Transport Minister Matteo Salvini responded to the strike with threats of repression, warning that “if violence prevails, the state will react” and vowing that organizers would “pay personally.” Meloni herself sneered that the strike was “a long weekend disguised as revolution,” exposing both her contempt for democratic rights and the government’s nervousness in the face of mass opposition.
These reactions highlight a deep crisis of legitimacy. The ruling elite fears that the anger unleashed over Gaza and the cost-of-living crisis could fuse into a broader movement challenging the entire capitalist order. The scale of police repression—in Bologna, Milan, and Salerno, where water cannon and tear gas were deployed—reveals the readiness of the state to resort to violence.
Meloni’s so-called “Gandhi law”, passed earlier this year under the guise of “non-violence,” drastically curtails the right to protest by criminalizing spontaneous demonstrations and granting police wide powers to disperse gatherings. Coupled with the Commission on the Right to Strike, which arbitrarily declares industrial actions “illegitimate,” these measures have stripped workers of basic democratic rights.
While the general strike expressed the fighting spirit of workers, its organization and outcome were deliberately restricted by the union bureaucracy and its Stalinist and pseudo-left supporters. While the government prepares for war, declaring strikes and protests illegal, the unions are not mobilizing the working class to bring down Meloni, but instead pleading for the “right” to stage a mere protest. CGIL leader Maurizio Landini invoked Italy’s 1990 Law 146, claiming the action was justified as an “exceptional measure to protect public health and safety.”
Pseudo-left parties and opposition figures—Elly Schlein of the Democratic Party (PD), Nicola Fratoianni of the Green and Left Alliance (AVS), and Giuseppe Conte of the Five Star Movement (M5S)—sought to posture as defenders of democracy and peace. Yet these same forces share political responsibility for Italy’s participation in NATO wars and for the erosion of social and democratic rights. The PD’s Jobs Act gutted labor protections, while M5S endorsed anti-immigrant decrees and austerity budgets when in power.

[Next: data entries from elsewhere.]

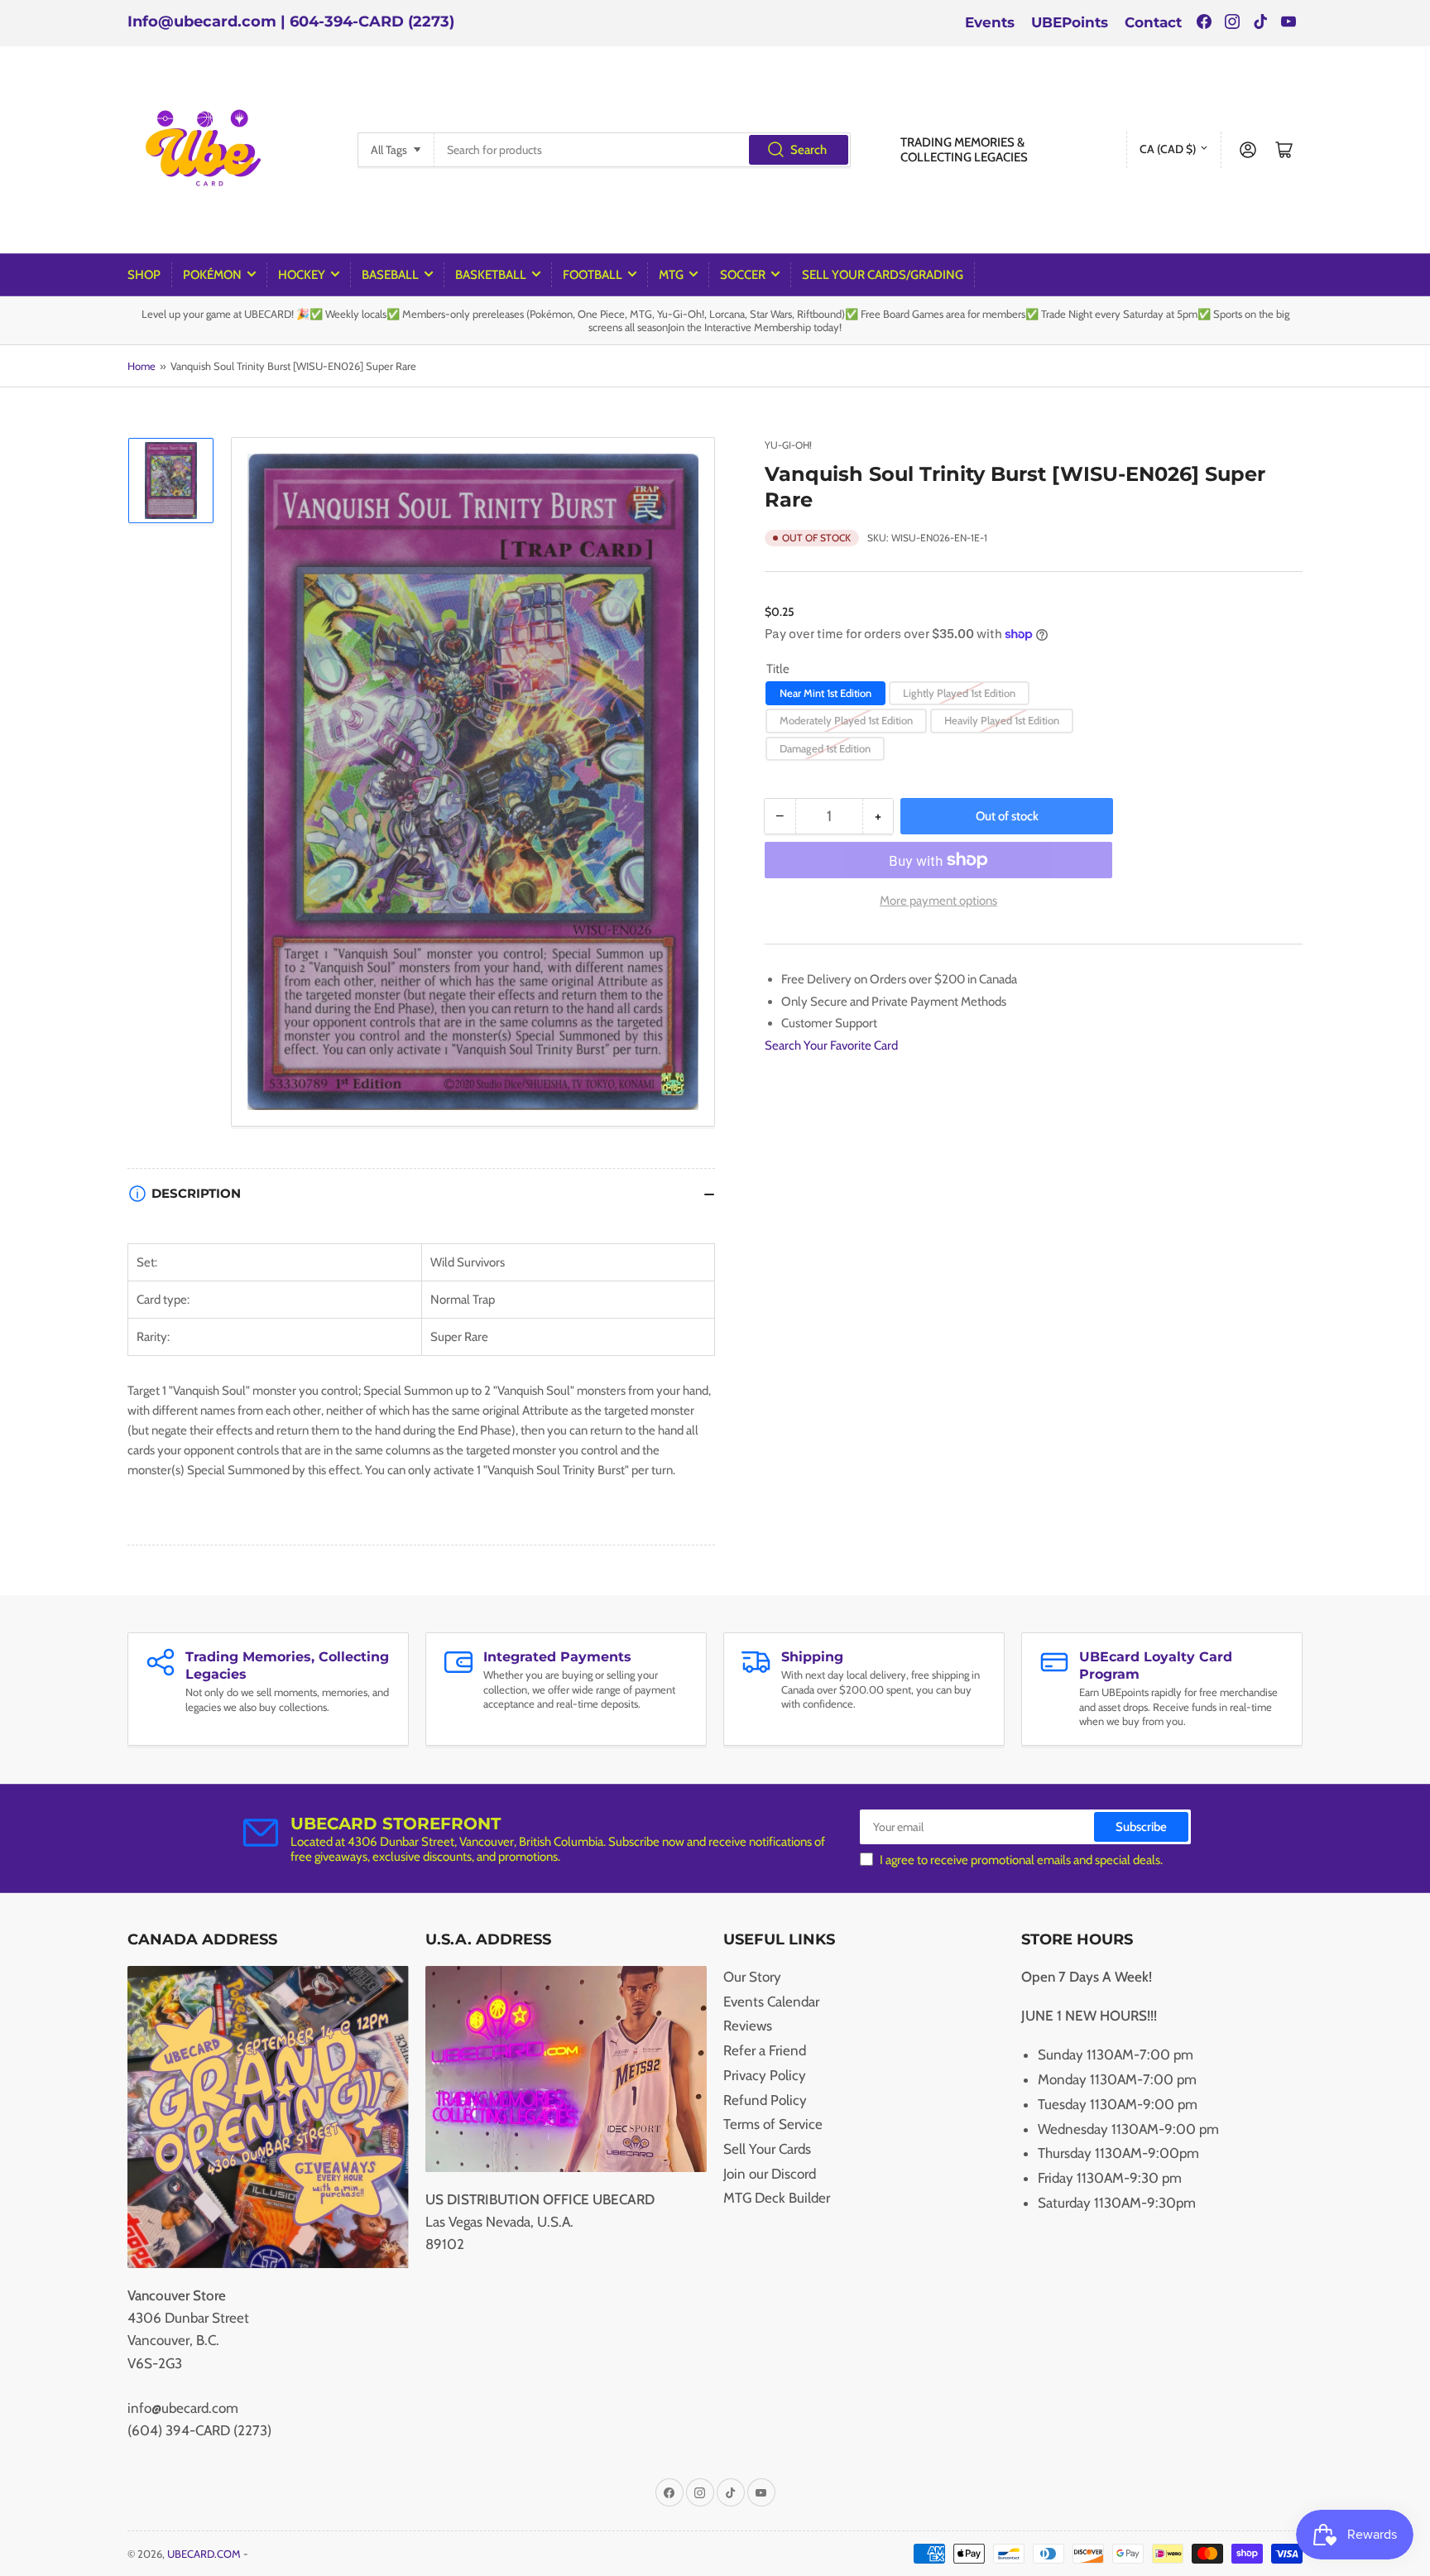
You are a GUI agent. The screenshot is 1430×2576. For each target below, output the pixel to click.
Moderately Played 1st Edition (846, 720)
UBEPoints (1069, 22)
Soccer (742, 274)
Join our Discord (769, 2173)
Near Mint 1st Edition (825, 692)
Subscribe (1141, 1826)
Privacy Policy (764, 2075)
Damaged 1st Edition (825, 748)
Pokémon (212, 274)
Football (592, 274)
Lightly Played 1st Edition (959, 692)
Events (990, 22)
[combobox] (642, 149)
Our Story (752, 1976)
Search (808, 149)
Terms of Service (773, 2124)
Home (141, 365)
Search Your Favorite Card (831, 1045)
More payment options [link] (938, 900)
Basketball (490, 274)
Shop (144, 274)
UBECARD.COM (204, 2553)
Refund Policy (765, 2100)
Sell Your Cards (767, 2149)
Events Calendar (771, 2001)
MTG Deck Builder (776, 2197)
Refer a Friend (764, 2050)
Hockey (301, 274)
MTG (671, 274)
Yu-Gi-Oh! (788, 445)
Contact (1153, 22)
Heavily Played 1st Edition (1001, 720)
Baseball (390, 274)
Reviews (747, 2025)
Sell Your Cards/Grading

The Italian strike forms part of a global resurgence of working-class struggle. In the days following the flotilla attack, protests erupted in London, Paris, Madrid, Athens, Amsterdam, New York, and across the Middle East and Asia. Millions worldwide demanded an end to Israel’s siege of Gaza and the freedom of the detained activists. Internationally opposition to inequality, militarism, and genocide is converging with anger at collapsing living standards and authoritarian rule.
The strikes and protests of October 3–4 demonstrate that the working class is emerging as the decisive social force against war and reaction. Whatever the unions’ maneuvers, a general strike involving millions over the Gaza genocide represents a historic turning point. It confirms the analysis advanced by the International Committee of the Fourth International (ICFI): that the fight against imperialist war must be waged through the independent mobilization of the working class on a socialist program.
The task now is to give this movement conscious direction. The Italian and European working class must draw the lessons of the betrayal of the unions and pseudo-left parties and take the struggle into its own hands. This requires the building of rank-and-file committees in every workplace, port, school, and neighborhood—to coordinate actions, link up internationally, and develop a unified political offensive against war, austerity, and dictatorship and for the United Socialist States of Europe.
The same capitalist system that bankrolls Israel’s genocide and NATO’s wars imposes poverty and repression at home. To end war, workers must take power into their own hands, expropriate the banks and corporations, and reorganize society on the basis of social need, not private profit.